An offshore worker has described the moment he survived the sudden helicopter crash near Sumburgh which killed four people on their way back from a North Sea installation.
Martin Tosh, from Aberdeen, was one of the last survivors to be taken from the Super Puma L2 aircraft after it plunged from the sky at Garths Ness on Friday.
He described how the aircraft filled with water within 10 seconds, and said he believed he was going to die. He said he had been “petrified” by the whole dramatic incident.
It was only the thought of his family – his two children Elisha, seven, and Alix, three, and his wife Gillian – which willed him to survive.
The 34-year-old was flying with his colleagues from the Borgsten Dolphin platform east of the isles when the accident occurred at about 6.20pm. He had been returning from what was only his second trip offshore.
“There was just a total loss of power and we ditched into the sea. It [the helicopter] banked to the left and was in the sea. The helicopter filled up extremely quickly. In less than 10 seconds the helicopter was full of water.
“I was one of the last survivors out of the helicopter. I was petrified. We didn’t get any ‘brace, brace, brace’. We didn’t have time to put a mayday call out. It happened very quickly. There were no warnings at all.
“It just happened instantly. One minute you were in the sky and the next there’s water. Fighting for our lives to get out of the helicopter. Obviously it’s upside down.
“When it hit the water I think it must have gone over straight away. I was in the helicopter for about a minute under water. When I got out it was upside down. All the flotation bags were out in the helicopter.”
Asked if he thought he was going to die, he said: “I did. I was on my last breaths and there was a flash of my family coming through to me. That got me out of the helicopter. They came floating before my eyes. I could see them.”
Mr Tosh said he had nothing but praise for all of those who were involved in the rescue exercise. Being rescued was “the best feeling I’ve had in my whole life.
“To see someone coming to get us – how professional they were. When you see it on the TV you don’t realise how much of a dangerous job they’ve got. And us survivors would like to say a special thank you to all involved in the incident who rescued us. They were so professional – and so calm as well.”
Mr Tosh described suffering from “a sore shoulder” and “a sore back” following the crash. “I was rested in the helicopter and taken to hospital. The Red Cross was there. They were professional as well. The hospital staff – you couldn’t fault them in any way.”
Those who did not survive the disaster were named on Sunday as: Duncan Munro, 46, from Bishop Auckland; Sarah Darnley, 45, from Elgin; Gary McCrossan, 59, from Inverness; and George Allison, 57, from Winchester.

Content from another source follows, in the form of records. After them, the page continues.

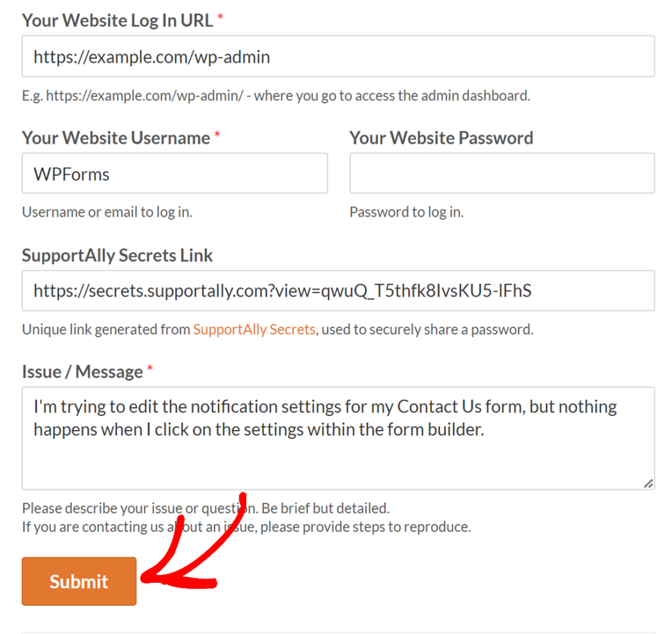Click the "SupportAlly Secrets Link" field label
Screen dimensions: 672x634
click(117, 255)
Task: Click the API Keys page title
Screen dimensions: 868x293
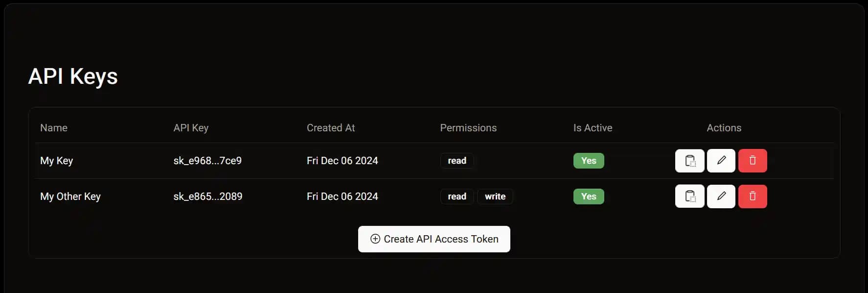Action: (73, 76)
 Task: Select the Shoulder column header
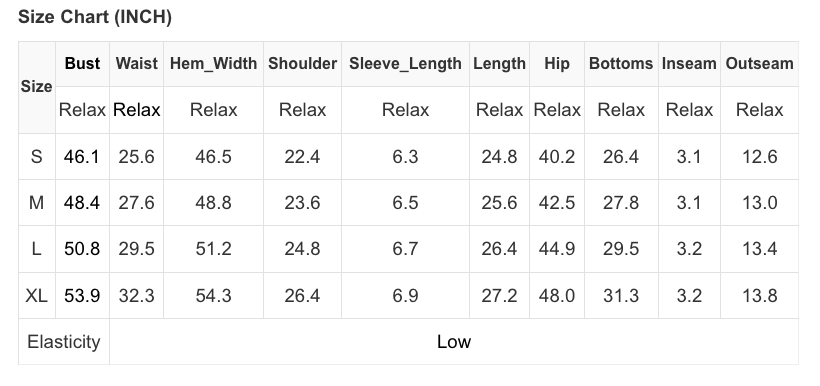pos(302,64)
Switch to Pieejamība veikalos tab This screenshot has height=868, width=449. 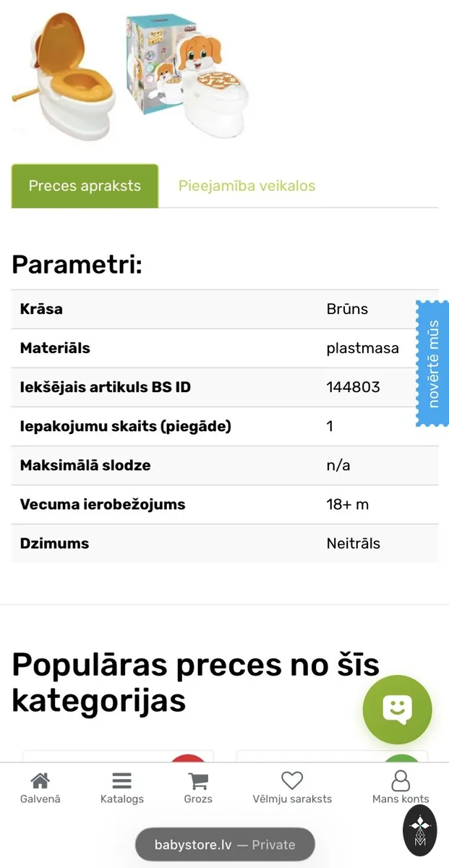tap(247, 186)
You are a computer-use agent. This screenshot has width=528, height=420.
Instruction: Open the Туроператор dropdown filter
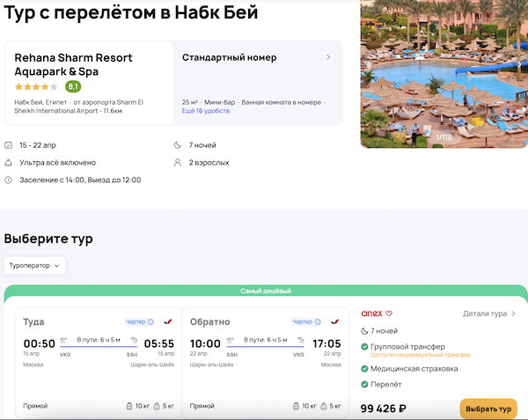click(34, 265)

Two people remained in hospital yesterday. One of the casualties is reported to have suffered a broken back. NHS Shetland said there was “no change” in their conditions.
Mr Tosh paid tribute to those who had died. “I worked with Gary [McCrossan], who was from Inverness,” he said. “He always had a story. This was my second trip offshore. It’s 21 days at a time. You kind of bond with who you’re working with.”
His comments came as the Air Accident Investigation Branch (AAIB) said currently-available evidence indicated the helicopter was intact and upright as it hit the water.
It then rapidly inverted and drifted northwards towards Garths Ness, before being largely broken up by repeatedly smashing into the rocky shoreline.